The introduction explains the structure of a standard artificial neural network (ANN), which consists of interconnected neurons that process real-valued activations. When environmental changes are detected by sensors, input neurons are activated, leading to the activation of other neurons through weighted connections. Deep learning (DL) focuses on accurately assigning credit across multiple computational stages in neural networks to enhance data analysis and improve research outcomes in various fields, including agriculture.

Common deep learning

Common deep learning algorithms include Convolutional Neural Networks (CNN), Recurrent Neural Networks (RNN), and Generative Adversarial Networks (GAN).
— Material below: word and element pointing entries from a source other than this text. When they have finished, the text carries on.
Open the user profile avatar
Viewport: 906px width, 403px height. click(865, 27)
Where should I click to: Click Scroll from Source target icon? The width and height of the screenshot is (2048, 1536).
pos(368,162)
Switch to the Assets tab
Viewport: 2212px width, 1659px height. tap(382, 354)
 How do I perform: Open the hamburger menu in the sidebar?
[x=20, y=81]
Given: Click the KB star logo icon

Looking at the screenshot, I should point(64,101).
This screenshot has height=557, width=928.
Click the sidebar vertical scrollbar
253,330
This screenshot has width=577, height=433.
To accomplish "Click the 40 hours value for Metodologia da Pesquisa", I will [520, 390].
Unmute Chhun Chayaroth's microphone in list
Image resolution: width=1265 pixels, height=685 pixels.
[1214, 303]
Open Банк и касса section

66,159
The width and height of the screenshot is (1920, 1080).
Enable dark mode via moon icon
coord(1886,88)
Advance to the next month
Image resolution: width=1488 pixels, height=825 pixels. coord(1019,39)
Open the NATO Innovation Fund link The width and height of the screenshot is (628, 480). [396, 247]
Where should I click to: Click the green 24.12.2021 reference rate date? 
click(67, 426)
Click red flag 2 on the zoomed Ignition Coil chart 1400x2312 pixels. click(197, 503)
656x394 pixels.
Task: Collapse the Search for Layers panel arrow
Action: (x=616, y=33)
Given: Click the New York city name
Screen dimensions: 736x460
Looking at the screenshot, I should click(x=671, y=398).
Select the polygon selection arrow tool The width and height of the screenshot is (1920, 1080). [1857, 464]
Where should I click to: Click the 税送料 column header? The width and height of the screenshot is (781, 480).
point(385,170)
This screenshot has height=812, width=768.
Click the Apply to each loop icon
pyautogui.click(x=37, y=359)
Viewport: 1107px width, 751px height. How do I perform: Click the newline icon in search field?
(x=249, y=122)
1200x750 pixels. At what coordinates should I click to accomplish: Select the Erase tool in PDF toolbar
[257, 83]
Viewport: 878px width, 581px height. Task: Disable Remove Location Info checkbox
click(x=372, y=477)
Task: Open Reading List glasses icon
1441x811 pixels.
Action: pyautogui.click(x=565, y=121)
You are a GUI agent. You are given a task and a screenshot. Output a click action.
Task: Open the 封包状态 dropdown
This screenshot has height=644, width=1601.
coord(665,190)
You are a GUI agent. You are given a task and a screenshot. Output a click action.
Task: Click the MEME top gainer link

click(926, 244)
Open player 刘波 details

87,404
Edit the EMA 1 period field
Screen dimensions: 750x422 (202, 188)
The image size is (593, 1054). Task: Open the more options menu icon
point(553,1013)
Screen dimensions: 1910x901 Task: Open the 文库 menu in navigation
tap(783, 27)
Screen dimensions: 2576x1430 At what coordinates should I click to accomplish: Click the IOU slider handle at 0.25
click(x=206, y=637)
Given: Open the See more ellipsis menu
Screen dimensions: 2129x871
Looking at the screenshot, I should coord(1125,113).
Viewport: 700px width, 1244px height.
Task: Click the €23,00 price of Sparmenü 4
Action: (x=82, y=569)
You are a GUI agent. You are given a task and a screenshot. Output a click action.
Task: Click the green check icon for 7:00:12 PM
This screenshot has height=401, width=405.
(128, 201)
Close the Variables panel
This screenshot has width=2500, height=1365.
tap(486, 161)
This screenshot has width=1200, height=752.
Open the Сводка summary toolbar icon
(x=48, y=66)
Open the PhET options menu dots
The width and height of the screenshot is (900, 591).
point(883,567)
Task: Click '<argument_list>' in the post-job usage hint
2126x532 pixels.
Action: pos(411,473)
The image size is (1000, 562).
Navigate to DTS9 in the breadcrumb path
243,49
These algorithms are widely used in various applications. Other sub-category DL algorithms, such as VGGNet, ConvNets, LSTM, and DCGAN, can be derived from these common DL algorithms directly or indirectly, showcasing the versatility and adaptability of deep learning techniques in solving complex problems.

Convolutional neural network

Convolutional Neural Networks (CNN) are a type of deep learning algorithm that consists of convolutional layers, pooling layers, and fully connected layers. CNNs have been successful in various applications such as speech recognition, face recognition, and natural language processing by extracting features through convolution and pooling layers and then classifying them using fully connected layers. Compared to traditional neural networks, CNNs are effective for tasks like image classification due to their ability to handle high-dimensional arrays and reduce the number of parameters through mechanisms like local perception and parameter sharing.

Deep learning framework

Deep learning frameworks, such as Tensor Flow and Caffe, are essential tools that enable users to implement deep learning algorithms without extensive programming knowledge. Tensor Flow, developed by Google, supports various deep learning models like CNN, RNN, and GAN, offering flexibility, multi-language support, and a rich algorithm library. Caffe, on the other hand, is known for its speed in handling massive data, modularity for extending to new tasks, and providing a clean framework for deploying convolutional neural networks efficiently.

Applications in agriculture

Recent applications of Deep Learning (DL) in smart agriculture involve using techniques like Convolutional Neural Networks (CNN) for tasks such as plant disease detection, plant classification, and weed identification. DL models have shown impressive performance in automating these agricultural processes by analyzing images of plants and leaves to detect diseases, classify plants, and identify weeds with high accuracy. These applications help in improving crop management, pest control, and overall agricultural productivity through the use of advanced DL technology.

Discussion

The recent advances in agriculture are closely tied to enhancing crop productivity, addressing plant diseases, and advancing mechanized and automated farming practices. Deep learning (DL) is commonly applied in agriculture for tasks like image recognition and data classification, involving steps such as data collection, neural network training, model testing, and result analysis. By combining DL with technologies like UAVs and IoT, high-quality datasets are generated, leading to improved accuracy in agricultural applications and the development of more effective tools.